当院にも設定した費用がありますので、お悩みだから設定を低くする、ということはできませんが、分割払いにする、その回数を多くする、ということには対応させて頂けます。

しかし矯正治療の費用には『医院ごとに設定した費用』があります。その患者さまは当院が初めての矯正相談でしたので、インターネットでの費用や治療方法の検索、他医院さんでの矯正相談をして、その上で比較検討していただくことを促しました。費用だけがその医院での治療を開始する決定要素ではありませんが、大事な要素であることには違いありません。

様々な点をしっかり比較検討した上で、納得して治療を開始していただきたいと思います。

 

裾野、長泉の歯列矯正専門・矯正歯科『わたなべ歯列矯正クリニック』

7月3日(日)

『本日の初診相談』

 

本日の矯正相談。昨日は7人、本日も7人の方に初診相談に来ていただき、とても幅広い層の方々のお話を聞かせていただきました。

相談された方の半分くらいは、お子さまの歯並び・かみ合わせについて、矯正治療が必要か、必要ならいつから始めればいいか、などを気にされているお父さま・お母さまからのご相談でした。

治療の必要性や開始するタイミングなどは「子どもの矯正治療ガイド」にまとめてありますのでご覧ください。

大まかな治療開始のタイミングとしては、

下あごの前後的、左右的なズレが生じている場合・・・就学前後

上記のような骨格のズレがない場合・・・就学後の適宜の時期

となります。

この時期のお子さまに骨格のズレが色濃く出ていることはまれです。しかしその兆候が出ている場合は要注意です。気を付けなければいけないのは、その兆候が出ていることに日常生活の中では気づけない場合があるということです。

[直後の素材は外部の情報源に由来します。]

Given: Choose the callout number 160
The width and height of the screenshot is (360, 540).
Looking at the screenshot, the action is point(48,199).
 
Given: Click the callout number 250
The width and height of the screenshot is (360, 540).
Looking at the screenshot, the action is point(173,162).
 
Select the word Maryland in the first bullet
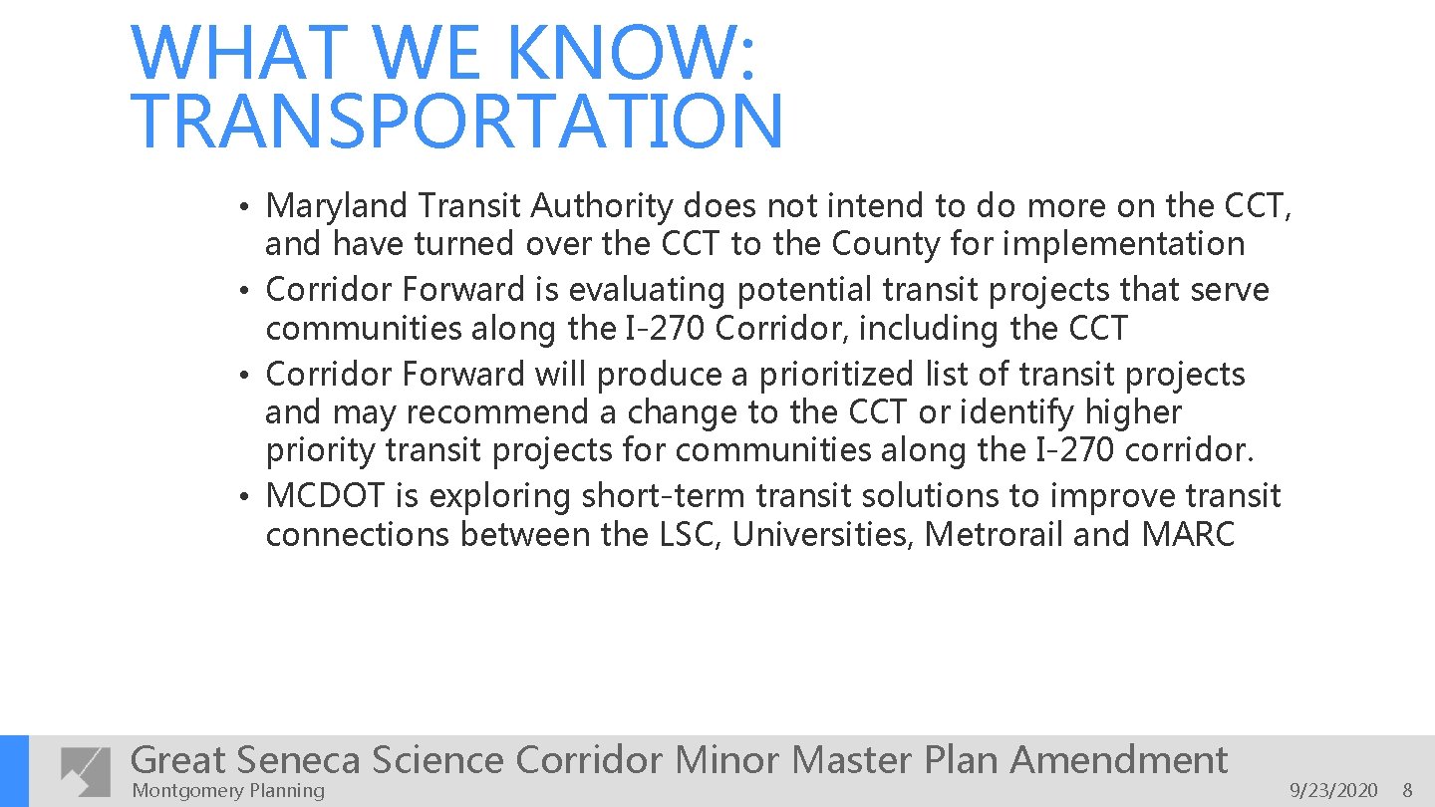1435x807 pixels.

「兆候」がそのままにされると、成長につれ見た目に分かる骨格のズレとして出てきます。伸びた身長を短くすることができないように、伸びてしまった後の顎の長さ、位置を変えることは成長が進むほど難しくなります。

治療の必要性、開始のタイミング、治療内容(期間、用いる装置など)などはご兄弟によっても異なる場合も多々あるくらいですから、個人個人で差があるのは当然です。

大事なのは現状の状態をしっかりと把握し、その上で必要かどうかの判断、必要の場合はいつからいつまで、などを適したタイミングで行っていくことだと考えています。